News bulletins became more pessimistic day by day. 
We realised we were not looking at "ifs" but "whens". 
For some weeks we had suggested that people might prefer not to share the Peace with a handshake, that if they felt vulnerable they should avoid the common cup at Communion. 
This advice did not land well!
Our congregation is mostly retired, with experience of the great crises of yesteryear, and for some time they were resolute in their refusal to take precautions. The prevailing attitude seemed to be something along the lines of
"I've come through worse than this...and life is for living. I'd rather die now, having spent time seeing my friends and fully engaging with life than simply exist within my four walls..."
It was not until the narrative changed to "Protect Others. Protect the NHS" that they became compliant - but by the Third Sunday of Lent things felt different..
We were told that only the President should receive the wine. 
Our planned guest preacher sent a recorded sermon instead of coming in person - and some cathedral stalwarts decided to stay at home.
I was conscious of a huge weight of significance as I placed the Sacrament in hand after hand as the choir sang - so very beautifully that it seemed a distillation of all I love most about cathedral worship.
With each familiar face, each pair of hands, I found myself half engaged with an inner dialogue, composed of thoughts like these:
I may not be able to feed you for a time. 
You are old, not in the best of health. 
Will you be here when we gather once more?
Do you know how much you matter?
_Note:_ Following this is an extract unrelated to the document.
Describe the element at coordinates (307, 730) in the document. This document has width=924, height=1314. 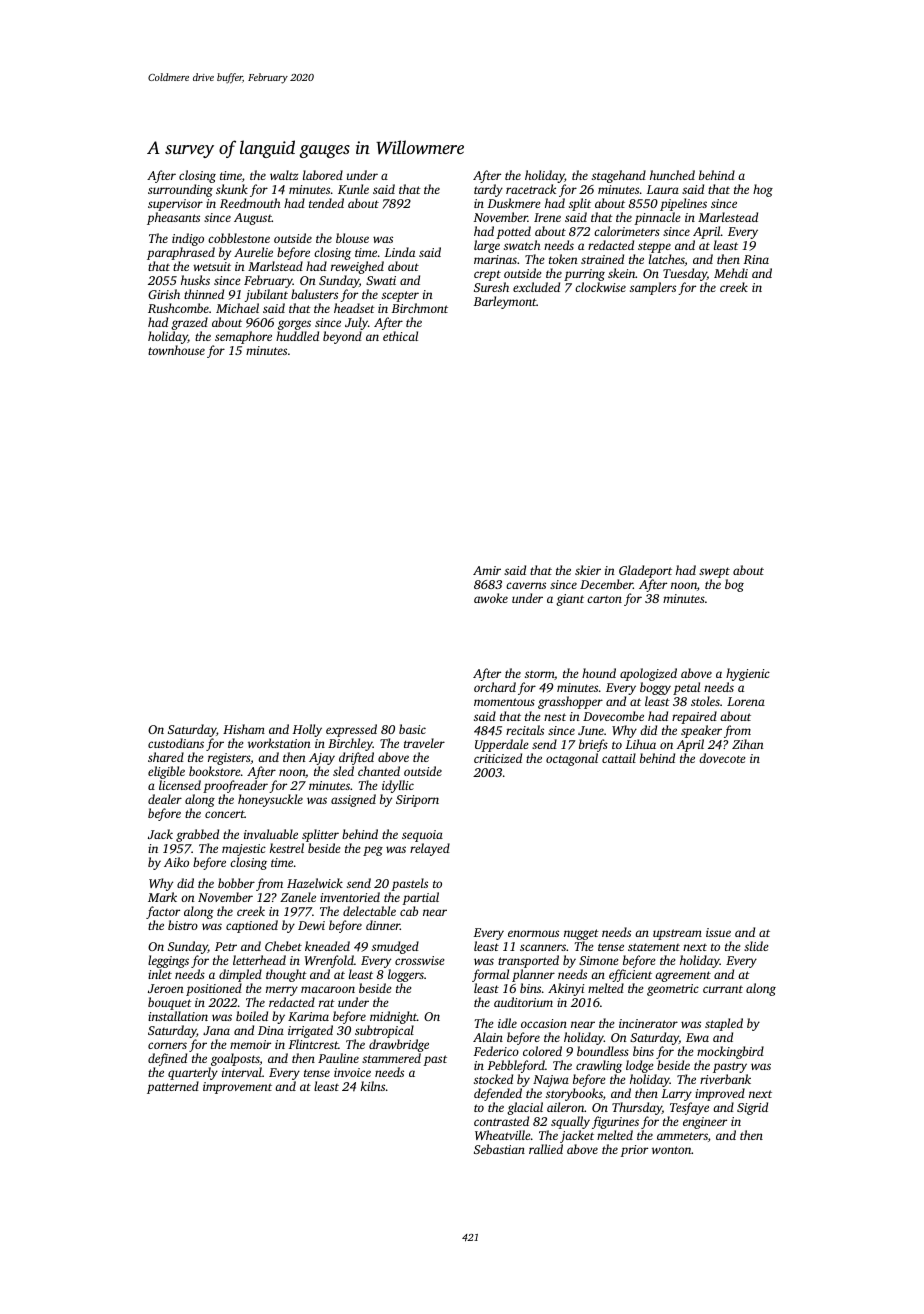
I see `Holly` at that location.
How much you are loved?
But of course, "all" I actually said was "The Body of Christ keep YOU in eternal life".
As always, that was enough.

After the service, our usual coffee was cancelled. Instead I begged people to leave their contact details so that, once we were separated, we could keep in touch. 
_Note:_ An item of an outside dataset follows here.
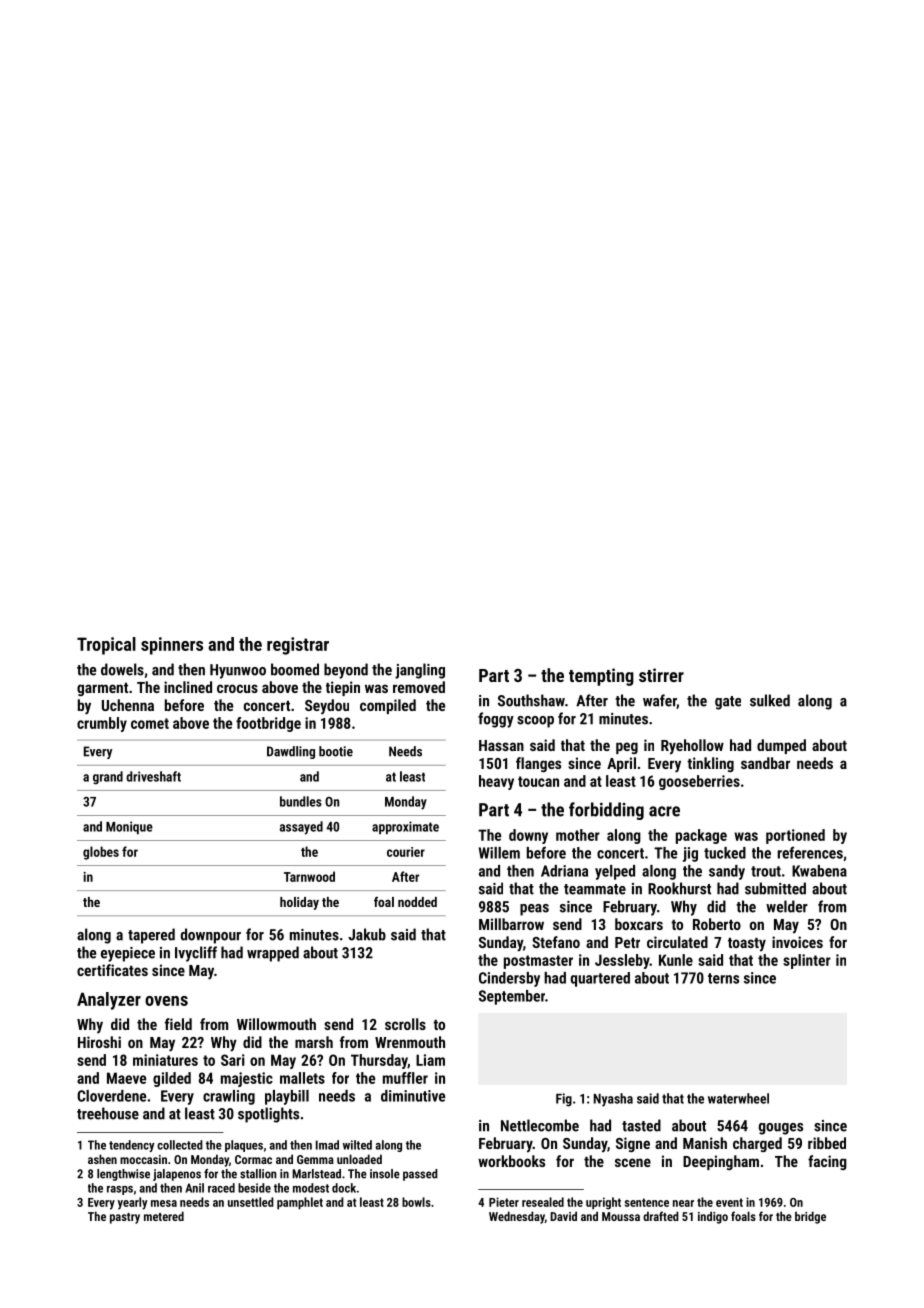  I want to click on jangling, so click(420, 671).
"What do you mean, if we are separated?" asked R, robust and indignant as he must surely have been throughout his 8 decades...
Probably this was just as well.
If we had really REALLY grasped how life was about to change, there might have been more tears than could easily be contained in one Sunday morning.
As it was, I chatted and prayed with a few people, exchanged glances with Christ on the Sutherland tapestry - who looked as weary but loving as usual - and headed downstairs.
Public worship in that space was over for the moment.